**Work item:** Could you filter the records below down to the lines that include the word "product"?

Data items
++++++++

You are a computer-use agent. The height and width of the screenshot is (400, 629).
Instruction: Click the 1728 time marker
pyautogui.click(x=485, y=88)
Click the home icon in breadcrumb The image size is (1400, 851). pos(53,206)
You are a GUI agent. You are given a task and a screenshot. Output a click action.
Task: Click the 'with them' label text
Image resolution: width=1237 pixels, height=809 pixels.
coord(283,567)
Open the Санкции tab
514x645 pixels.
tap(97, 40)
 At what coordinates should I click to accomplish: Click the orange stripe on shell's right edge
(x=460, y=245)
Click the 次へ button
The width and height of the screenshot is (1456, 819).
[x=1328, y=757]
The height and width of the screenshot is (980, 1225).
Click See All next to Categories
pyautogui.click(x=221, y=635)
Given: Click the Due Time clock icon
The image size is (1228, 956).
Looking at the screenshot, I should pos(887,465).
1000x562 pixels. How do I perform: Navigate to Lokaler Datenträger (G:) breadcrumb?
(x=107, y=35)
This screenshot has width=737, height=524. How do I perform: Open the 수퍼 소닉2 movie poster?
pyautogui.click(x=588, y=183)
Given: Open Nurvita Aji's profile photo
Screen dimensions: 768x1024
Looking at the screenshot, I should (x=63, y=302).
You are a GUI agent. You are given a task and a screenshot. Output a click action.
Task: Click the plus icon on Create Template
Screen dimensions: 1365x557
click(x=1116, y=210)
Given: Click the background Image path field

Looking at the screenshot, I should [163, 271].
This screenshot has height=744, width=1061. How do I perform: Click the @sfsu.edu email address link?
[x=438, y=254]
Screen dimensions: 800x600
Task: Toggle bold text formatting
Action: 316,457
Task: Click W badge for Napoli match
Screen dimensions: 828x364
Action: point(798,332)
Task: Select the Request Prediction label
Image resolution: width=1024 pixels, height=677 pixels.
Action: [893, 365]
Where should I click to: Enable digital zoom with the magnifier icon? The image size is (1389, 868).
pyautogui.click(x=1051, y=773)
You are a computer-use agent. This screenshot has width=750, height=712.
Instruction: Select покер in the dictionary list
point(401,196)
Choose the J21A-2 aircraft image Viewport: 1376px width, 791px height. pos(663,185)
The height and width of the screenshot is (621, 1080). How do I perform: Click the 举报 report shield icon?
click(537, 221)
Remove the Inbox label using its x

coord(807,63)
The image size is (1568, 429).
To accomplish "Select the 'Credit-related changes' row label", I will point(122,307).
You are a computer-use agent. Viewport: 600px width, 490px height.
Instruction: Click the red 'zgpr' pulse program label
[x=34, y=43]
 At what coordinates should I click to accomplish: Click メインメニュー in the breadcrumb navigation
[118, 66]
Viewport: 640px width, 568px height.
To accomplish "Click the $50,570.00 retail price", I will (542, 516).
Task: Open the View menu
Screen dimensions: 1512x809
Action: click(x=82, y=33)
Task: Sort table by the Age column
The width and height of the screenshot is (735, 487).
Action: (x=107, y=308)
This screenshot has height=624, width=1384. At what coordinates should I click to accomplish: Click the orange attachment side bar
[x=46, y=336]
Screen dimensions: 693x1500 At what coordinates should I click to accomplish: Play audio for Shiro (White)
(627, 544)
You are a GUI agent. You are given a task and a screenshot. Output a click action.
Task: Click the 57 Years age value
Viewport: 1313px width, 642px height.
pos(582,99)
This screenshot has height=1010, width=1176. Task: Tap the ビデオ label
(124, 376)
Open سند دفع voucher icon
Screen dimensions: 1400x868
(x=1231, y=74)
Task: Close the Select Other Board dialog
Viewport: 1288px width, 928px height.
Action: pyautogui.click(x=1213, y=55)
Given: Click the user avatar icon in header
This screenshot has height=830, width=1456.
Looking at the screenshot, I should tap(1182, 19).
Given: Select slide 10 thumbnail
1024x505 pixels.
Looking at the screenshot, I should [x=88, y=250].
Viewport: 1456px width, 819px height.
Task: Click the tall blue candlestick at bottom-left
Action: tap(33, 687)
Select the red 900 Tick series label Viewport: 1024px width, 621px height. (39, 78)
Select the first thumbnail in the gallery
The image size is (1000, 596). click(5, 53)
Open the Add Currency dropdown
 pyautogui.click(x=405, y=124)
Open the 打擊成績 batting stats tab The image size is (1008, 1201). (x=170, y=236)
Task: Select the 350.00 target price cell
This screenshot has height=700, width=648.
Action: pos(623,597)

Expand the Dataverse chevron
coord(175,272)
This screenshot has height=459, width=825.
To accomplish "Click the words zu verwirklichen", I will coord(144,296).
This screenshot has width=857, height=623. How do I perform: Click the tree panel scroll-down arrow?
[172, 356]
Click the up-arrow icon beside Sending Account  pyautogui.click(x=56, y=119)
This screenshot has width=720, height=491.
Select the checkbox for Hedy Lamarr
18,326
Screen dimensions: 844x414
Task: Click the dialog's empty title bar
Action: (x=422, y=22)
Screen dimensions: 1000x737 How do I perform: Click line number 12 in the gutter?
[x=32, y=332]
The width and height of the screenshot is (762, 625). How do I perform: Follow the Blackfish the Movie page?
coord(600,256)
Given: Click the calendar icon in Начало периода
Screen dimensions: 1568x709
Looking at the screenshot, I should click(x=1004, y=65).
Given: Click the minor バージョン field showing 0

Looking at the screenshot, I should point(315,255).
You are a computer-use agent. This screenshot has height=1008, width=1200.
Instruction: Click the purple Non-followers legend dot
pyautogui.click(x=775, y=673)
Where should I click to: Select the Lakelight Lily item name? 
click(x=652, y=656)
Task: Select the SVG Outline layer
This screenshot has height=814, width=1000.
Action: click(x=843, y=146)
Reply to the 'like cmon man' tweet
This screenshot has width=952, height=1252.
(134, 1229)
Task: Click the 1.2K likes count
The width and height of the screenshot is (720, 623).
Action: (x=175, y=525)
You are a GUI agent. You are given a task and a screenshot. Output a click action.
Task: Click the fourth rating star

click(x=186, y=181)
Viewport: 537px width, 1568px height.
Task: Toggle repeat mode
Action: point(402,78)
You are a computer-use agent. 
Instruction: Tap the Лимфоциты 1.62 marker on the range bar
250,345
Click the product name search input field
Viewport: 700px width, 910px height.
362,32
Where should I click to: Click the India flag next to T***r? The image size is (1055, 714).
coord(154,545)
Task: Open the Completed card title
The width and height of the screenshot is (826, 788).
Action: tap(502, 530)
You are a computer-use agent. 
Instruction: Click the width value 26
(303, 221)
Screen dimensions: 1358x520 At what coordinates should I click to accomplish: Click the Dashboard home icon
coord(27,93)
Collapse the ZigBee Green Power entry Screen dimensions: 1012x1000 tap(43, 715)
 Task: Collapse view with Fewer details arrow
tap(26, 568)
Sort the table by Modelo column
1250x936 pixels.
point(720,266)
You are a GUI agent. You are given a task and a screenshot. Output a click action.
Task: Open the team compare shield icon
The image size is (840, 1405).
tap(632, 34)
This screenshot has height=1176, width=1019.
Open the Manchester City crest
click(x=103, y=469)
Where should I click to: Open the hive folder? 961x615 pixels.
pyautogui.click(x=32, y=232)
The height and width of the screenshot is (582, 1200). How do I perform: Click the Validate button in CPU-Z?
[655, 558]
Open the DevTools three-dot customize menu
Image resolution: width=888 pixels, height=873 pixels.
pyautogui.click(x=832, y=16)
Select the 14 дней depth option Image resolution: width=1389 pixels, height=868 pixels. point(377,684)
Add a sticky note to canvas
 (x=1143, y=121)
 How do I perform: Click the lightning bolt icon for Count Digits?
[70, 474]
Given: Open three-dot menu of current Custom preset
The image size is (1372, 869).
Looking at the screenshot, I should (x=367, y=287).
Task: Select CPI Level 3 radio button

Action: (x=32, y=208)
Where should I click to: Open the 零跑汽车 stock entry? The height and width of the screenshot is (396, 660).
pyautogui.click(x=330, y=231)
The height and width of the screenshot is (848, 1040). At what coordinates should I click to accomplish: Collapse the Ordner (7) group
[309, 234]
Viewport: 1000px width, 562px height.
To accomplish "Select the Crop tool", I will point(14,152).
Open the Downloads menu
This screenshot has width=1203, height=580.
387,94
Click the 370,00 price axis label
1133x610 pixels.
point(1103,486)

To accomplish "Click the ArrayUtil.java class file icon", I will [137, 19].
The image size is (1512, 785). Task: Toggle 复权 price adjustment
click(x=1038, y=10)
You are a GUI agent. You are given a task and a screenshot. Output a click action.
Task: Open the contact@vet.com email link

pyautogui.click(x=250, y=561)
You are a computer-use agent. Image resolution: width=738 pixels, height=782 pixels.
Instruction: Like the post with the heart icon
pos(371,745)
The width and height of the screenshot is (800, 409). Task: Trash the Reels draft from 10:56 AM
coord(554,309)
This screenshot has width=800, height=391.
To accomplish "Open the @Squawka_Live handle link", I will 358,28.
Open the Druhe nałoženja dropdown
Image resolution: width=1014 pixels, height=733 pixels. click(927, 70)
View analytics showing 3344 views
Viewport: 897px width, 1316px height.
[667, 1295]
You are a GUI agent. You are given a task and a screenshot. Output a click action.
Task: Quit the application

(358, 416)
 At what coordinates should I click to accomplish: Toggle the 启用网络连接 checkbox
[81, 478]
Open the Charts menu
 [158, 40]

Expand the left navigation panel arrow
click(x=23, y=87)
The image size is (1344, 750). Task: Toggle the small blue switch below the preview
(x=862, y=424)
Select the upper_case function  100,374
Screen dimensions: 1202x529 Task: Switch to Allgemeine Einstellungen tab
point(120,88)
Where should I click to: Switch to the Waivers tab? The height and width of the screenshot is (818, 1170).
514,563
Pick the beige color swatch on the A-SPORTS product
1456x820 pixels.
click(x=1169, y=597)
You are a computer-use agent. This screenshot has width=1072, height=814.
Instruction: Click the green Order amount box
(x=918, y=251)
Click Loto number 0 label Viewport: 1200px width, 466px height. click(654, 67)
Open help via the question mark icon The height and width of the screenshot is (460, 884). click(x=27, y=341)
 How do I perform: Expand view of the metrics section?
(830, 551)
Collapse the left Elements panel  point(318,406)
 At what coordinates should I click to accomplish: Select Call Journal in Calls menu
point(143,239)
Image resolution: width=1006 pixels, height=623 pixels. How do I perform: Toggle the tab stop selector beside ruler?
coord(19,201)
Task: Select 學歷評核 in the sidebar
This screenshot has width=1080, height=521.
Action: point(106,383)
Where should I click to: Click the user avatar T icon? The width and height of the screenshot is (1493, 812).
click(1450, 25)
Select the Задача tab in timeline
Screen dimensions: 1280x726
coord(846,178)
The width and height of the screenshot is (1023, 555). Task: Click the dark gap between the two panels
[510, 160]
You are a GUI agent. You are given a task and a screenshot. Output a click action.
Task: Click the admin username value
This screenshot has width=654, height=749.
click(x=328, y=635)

++++++++

**Task result:**
Click the product name search input field
Pick the beige color swatch on the A-SPORTS product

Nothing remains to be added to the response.